> [PROBLEM]: Which lines run from the one containing "Task: Choose the Brush tool" to the end of the entries below? Retype exactly those, both ends included.

> [DATASET CONTENT]:
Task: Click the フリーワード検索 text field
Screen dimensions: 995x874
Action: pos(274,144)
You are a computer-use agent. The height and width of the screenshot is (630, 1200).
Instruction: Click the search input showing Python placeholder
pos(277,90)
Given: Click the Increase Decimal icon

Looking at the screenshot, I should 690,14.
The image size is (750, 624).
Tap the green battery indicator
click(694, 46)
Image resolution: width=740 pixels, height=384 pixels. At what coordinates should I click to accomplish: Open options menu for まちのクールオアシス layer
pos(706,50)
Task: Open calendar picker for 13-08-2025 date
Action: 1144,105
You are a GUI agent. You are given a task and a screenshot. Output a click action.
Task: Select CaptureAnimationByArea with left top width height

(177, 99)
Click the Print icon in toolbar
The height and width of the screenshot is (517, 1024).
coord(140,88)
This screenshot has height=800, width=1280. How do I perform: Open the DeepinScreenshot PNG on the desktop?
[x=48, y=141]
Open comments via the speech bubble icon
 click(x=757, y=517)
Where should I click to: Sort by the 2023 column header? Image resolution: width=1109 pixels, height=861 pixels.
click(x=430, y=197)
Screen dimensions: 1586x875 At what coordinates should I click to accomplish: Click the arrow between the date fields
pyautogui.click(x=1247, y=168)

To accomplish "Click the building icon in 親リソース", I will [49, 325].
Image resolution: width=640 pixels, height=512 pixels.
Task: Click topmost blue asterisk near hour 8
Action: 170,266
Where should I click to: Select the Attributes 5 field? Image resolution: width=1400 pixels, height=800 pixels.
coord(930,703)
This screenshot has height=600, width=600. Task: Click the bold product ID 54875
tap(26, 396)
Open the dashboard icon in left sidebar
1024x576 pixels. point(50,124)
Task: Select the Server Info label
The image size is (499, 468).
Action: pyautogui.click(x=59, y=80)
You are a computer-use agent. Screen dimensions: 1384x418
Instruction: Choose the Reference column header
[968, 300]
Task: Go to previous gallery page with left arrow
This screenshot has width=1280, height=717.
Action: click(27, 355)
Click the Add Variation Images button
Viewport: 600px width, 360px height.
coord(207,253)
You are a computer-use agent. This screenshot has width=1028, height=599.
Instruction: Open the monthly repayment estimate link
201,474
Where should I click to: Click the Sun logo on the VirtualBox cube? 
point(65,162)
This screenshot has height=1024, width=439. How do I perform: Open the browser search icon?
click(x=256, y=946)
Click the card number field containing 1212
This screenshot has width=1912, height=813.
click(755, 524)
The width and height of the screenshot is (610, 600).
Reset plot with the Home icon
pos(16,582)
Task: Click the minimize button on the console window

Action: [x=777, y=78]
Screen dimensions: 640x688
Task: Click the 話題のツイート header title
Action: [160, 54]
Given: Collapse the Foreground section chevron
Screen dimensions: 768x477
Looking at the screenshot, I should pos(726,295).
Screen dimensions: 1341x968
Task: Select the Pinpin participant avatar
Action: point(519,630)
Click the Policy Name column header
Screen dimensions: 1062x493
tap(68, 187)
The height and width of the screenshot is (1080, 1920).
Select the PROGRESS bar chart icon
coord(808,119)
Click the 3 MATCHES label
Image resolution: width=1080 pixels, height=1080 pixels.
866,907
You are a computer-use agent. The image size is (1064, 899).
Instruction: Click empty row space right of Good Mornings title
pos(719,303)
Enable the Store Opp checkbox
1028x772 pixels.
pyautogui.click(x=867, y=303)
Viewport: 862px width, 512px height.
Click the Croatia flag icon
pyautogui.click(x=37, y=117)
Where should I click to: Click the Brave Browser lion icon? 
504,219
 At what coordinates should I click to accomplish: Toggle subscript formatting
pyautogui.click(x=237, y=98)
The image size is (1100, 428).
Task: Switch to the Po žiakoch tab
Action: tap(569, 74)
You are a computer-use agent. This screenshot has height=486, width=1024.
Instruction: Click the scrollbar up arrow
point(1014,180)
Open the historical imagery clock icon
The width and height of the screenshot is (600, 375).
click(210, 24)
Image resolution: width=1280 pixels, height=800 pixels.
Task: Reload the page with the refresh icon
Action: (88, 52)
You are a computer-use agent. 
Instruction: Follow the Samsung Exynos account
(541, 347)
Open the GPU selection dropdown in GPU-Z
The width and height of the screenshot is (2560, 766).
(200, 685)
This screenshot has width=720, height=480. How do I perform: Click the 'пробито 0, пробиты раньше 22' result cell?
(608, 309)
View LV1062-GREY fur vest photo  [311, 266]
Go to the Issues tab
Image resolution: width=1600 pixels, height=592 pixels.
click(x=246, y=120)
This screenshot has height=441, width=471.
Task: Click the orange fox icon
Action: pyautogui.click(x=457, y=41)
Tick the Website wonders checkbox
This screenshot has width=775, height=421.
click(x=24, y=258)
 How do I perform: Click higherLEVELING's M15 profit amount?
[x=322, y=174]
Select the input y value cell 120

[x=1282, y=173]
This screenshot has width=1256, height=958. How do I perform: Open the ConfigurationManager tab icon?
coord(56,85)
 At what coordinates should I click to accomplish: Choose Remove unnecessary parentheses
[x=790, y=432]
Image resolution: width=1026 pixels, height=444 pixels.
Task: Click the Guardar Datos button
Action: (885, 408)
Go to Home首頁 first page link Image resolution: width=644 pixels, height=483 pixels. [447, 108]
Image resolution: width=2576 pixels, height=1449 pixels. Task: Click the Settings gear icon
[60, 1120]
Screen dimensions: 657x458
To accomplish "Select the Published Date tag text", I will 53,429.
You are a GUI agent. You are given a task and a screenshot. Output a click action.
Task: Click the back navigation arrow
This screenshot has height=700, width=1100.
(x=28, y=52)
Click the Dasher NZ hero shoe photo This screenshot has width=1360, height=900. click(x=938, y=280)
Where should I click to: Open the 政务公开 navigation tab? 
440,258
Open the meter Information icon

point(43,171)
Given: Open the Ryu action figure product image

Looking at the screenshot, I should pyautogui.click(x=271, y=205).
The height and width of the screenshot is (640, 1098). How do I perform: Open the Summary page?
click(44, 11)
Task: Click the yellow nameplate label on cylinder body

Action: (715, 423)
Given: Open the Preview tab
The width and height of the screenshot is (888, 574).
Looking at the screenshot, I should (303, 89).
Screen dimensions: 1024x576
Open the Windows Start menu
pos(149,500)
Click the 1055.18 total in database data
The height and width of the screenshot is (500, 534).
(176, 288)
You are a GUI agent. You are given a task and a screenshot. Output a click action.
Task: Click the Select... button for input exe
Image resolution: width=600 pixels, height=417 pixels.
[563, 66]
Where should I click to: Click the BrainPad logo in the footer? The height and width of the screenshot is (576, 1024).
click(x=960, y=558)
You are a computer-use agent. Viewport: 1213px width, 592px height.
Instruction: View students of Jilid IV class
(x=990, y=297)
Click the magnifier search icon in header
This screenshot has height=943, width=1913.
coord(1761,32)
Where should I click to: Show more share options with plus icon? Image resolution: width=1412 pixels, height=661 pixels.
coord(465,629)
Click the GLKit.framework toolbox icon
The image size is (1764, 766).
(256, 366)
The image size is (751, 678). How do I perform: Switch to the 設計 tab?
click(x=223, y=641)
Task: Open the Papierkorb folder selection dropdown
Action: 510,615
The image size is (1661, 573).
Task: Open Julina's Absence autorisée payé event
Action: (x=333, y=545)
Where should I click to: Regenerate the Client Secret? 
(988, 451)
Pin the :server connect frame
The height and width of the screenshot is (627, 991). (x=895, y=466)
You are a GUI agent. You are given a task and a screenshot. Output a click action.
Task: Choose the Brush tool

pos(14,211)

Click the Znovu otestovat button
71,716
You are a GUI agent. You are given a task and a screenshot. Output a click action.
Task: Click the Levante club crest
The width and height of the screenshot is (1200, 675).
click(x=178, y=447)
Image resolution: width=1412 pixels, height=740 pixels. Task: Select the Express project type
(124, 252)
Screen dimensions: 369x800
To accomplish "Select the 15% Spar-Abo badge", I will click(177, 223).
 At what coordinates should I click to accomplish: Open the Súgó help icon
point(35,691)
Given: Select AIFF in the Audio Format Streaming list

> [RESULT OF THE TASK]:
Task: Choose the Brush tool

pos(14,211)

Click the Znovu otestovat button
71,716
You are a GUI agent. You are given a task and a screenshot. Output a click action.
Task: Click the Levante club crest
The width and height of the screenshot is (1200, 675).
click(x=178, y=447)
Image resolution: width=1412 pixels, height=740 pixels. Task: Select the Express project type
(124, 252)
Screen dimensions: 369x800
To accomplish "Select the 15% Spar-Abo badge", I will click(177, 223).
 At what coordinates should I click to accomplish: Open the Súgó help icon
point(35,691)
Given: Select AIFF in the Audio Format Streaming list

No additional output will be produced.